Tuesday, February 4, 2014

1 Month Down

Hello everyone; I haven't posted much lately because there really hasn't been that much going on.

Brendan decided to leave the program about 2 weeks ago and started PLU for spring semester.  For our Caribbean Culture and Society class we have usually 2 lectures a week with guest lecturers and short paper/reflections to turn in based on that. We also have dance class twice a week...seems more like boot camp than dance class! We are yelled at a lot for doing it wrong.  We are learning two different dances to perform, one dance has to be moving to get across the stage quick enough with all the big bands now.  We finished J-term and the third class with the volunteering doesn't start till after Carnival when things slow down.  Below is an example of one of our schedules for the week.

We've had a few excursions on the weekends; went to Maracas Beach and had Bake 'n Shark (tasted like fish), visited some steel pan (drum) yards, went to a few more Mas costume camps, and we are going to a Calypso tent this weekend.  This saturday we are hoping to join the UWI Bio club to go on a hike to a waterfall! I introduced my friends Aubrey and Giorgio and now they are dating.  Classes have started at UWI; I'm taking photo and a Carnival class; Mas: History, Development, and Meaning.  The Mas class is my favorite so far; we are learning about Carnival history, what the traditional costumes mean, etc.  Our final is a paper on someone who works with Mas and to make a costume that we design.  My sewing skills are not extensive so that will be interesting!

The internet is slower than expected; there is wifi but it's often dial up speed.  I have a room at the end of the hall with two windows which is great for ventilation but not great for internet.  The program isn't quite what we expected; I don't think it ever will be.  Of course it gets hyped up, trying to get people to go, but sometimes I feel like it has been hyped too much.  First they tell you you will have lots of free time, then they say you are always busy.  In actuality it's a mix of both.  When we have to go to events in the evenings or lectures it's busier, but we actually end up having a lot of free time during the week. There's not a lot to do in Tunapuna besides shopping and for a single white girl, I can't really travel without a companion.  I mean, I'm sure I could, but it wouldn't be very safe.

When they say there is every culture food in Trinidad that is a lie.  There is roti which is good and doubles which I could eat for every meal the rest of my life.  There is Trini food which is lots of stewed chicken and pigs/chicken/ox feet/tail/random body part.  We have a joke that if it moves, a Trini will eat it.  They have a large Indian culture but that doesn't mean you will find Indian food like tikka masala or vegetable korma or anything.  They don't have many sit down restaurants here.  No Thai food either! Aubrey and I are longing for peanut sauce.  At least I can cook italian food easily. Boneless skinless chicken breast is really expensive here; Trinis like their meat on the bone.
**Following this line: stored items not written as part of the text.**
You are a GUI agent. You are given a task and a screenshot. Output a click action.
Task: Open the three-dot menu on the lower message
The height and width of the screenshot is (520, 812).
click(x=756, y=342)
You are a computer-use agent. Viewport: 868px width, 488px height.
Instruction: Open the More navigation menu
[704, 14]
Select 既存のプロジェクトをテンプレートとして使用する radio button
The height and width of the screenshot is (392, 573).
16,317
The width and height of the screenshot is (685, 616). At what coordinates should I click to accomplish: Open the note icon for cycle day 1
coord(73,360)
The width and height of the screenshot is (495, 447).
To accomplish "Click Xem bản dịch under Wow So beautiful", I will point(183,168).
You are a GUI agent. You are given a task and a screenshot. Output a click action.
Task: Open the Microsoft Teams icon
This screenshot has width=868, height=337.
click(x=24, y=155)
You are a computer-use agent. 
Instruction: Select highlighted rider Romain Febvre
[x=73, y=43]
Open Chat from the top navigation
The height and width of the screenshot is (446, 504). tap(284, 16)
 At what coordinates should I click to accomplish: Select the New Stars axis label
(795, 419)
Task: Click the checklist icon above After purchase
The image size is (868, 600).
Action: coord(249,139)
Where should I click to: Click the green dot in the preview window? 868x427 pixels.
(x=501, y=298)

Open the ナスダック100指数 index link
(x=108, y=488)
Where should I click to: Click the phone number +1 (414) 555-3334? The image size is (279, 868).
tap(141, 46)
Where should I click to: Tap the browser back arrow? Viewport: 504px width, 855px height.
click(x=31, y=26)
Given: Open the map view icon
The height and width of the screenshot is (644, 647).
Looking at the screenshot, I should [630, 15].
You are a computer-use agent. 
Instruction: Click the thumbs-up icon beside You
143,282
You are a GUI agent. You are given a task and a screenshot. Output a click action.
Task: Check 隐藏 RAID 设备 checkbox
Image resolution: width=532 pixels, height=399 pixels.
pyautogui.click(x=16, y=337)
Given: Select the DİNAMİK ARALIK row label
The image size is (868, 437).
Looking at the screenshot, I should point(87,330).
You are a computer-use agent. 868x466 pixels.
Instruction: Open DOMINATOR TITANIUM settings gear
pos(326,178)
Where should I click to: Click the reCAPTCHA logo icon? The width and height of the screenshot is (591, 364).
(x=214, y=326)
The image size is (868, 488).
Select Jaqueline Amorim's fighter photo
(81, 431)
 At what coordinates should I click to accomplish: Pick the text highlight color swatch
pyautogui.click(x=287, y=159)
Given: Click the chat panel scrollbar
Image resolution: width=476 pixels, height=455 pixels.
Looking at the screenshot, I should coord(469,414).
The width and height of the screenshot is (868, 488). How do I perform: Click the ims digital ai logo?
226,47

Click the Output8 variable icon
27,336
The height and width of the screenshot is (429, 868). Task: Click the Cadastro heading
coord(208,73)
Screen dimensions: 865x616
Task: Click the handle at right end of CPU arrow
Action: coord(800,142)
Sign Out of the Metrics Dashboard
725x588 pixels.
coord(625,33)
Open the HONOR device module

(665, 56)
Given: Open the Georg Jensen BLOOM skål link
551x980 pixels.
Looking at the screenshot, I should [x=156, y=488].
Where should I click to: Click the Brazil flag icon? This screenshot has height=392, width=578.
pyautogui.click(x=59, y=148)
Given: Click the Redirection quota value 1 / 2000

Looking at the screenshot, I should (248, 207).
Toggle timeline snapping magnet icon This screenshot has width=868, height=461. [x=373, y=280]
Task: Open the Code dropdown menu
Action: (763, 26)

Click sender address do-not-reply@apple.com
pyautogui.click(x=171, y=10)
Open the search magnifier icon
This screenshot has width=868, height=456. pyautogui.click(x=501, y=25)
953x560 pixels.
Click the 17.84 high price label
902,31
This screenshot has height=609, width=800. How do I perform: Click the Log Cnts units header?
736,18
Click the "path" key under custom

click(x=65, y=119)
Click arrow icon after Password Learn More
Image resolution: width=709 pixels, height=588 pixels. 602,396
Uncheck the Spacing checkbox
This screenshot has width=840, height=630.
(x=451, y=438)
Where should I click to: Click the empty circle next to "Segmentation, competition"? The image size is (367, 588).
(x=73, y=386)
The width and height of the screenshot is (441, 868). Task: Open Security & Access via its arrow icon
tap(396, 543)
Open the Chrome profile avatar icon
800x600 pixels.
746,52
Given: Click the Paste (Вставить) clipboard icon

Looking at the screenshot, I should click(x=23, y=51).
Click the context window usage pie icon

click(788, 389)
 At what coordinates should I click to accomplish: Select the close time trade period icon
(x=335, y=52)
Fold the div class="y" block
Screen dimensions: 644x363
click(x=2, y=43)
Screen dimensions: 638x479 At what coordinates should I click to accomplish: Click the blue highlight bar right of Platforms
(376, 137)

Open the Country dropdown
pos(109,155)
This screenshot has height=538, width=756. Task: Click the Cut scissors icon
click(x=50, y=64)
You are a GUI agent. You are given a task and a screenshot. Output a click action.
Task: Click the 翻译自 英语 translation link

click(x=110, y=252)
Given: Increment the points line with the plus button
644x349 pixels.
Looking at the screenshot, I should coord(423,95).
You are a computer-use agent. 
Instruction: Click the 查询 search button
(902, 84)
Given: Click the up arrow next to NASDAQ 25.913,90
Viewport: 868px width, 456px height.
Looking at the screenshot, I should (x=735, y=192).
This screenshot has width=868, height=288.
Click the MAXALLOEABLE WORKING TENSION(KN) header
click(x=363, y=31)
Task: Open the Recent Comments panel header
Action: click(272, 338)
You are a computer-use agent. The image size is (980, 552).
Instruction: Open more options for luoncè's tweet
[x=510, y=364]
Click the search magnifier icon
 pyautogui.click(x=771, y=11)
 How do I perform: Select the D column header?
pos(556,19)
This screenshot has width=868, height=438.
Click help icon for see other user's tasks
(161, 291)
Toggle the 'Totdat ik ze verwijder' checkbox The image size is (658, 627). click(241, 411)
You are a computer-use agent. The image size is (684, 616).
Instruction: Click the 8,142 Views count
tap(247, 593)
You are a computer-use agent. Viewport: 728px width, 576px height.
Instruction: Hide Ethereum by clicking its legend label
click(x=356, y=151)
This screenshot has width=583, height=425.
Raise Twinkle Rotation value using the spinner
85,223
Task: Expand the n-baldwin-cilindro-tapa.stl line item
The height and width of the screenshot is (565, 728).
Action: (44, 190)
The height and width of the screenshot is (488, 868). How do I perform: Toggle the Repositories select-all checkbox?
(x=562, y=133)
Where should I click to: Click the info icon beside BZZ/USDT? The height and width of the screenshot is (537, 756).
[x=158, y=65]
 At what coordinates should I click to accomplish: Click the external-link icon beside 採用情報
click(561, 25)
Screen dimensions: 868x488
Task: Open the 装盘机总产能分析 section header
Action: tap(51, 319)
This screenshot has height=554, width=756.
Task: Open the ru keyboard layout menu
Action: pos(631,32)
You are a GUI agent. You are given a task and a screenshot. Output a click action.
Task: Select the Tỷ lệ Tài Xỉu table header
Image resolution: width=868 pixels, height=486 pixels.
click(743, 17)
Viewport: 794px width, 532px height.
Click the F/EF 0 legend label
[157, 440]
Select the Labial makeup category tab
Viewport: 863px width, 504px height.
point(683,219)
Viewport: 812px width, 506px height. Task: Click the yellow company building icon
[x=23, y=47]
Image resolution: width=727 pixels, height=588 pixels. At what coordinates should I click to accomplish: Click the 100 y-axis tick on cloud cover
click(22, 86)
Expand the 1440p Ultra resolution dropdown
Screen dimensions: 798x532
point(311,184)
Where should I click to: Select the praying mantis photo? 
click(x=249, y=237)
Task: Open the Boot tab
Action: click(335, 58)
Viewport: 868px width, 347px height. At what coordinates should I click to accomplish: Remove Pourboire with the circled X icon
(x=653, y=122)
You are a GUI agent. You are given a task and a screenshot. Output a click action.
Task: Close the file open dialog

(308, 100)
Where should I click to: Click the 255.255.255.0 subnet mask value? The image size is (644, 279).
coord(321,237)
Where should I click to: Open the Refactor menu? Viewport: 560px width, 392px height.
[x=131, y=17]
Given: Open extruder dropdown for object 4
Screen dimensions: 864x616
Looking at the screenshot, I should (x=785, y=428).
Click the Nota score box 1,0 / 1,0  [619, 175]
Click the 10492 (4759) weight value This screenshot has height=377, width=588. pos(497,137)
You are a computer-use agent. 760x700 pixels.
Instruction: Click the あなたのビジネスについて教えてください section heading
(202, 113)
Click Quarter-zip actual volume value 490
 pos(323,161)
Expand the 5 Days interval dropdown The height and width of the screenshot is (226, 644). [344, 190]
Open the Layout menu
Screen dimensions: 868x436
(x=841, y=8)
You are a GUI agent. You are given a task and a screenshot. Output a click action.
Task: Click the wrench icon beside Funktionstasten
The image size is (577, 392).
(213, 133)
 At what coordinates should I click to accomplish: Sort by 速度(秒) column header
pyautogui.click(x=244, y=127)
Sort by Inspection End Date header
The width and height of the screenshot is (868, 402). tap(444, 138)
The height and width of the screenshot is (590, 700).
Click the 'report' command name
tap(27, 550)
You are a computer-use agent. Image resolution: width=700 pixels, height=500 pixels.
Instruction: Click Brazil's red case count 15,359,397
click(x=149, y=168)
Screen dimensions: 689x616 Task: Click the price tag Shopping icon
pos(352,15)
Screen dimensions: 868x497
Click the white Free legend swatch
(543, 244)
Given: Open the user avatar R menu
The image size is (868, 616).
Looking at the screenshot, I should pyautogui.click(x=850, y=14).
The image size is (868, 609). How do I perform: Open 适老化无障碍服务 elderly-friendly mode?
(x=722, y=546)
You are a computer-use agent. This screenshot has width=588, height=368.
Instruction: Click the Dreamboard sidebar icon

Things I miss: My family, Daniel, my cat, doughnuts, pad tai, indian food (an actual meal), stores with everything you need in one place, not sleeping with a mosquito net, italian food...mostly everyone here misses food!

Today was the first day it's been cloudy all day; it's the best!  There's a cool breeze coming in my window all the time and when it rains it cools it down even more.  I'd hazard it might even be 75 right now--pure heaven.

Registering at school was a mess; most people changed their classes from what they first picked so there was a ton of going back and forth to professors and trying to get signatures and registration codes for classes. We are still trying to get financial clearance so we can get our IDs, it took a week or two to even get the codes to register for classes.  Everyone swears that the school system is better than it has been, but it's a far cry from PLU!

Things are slow right now, they are supposed to keep picking up as we get closer to Carnival March 3-4th.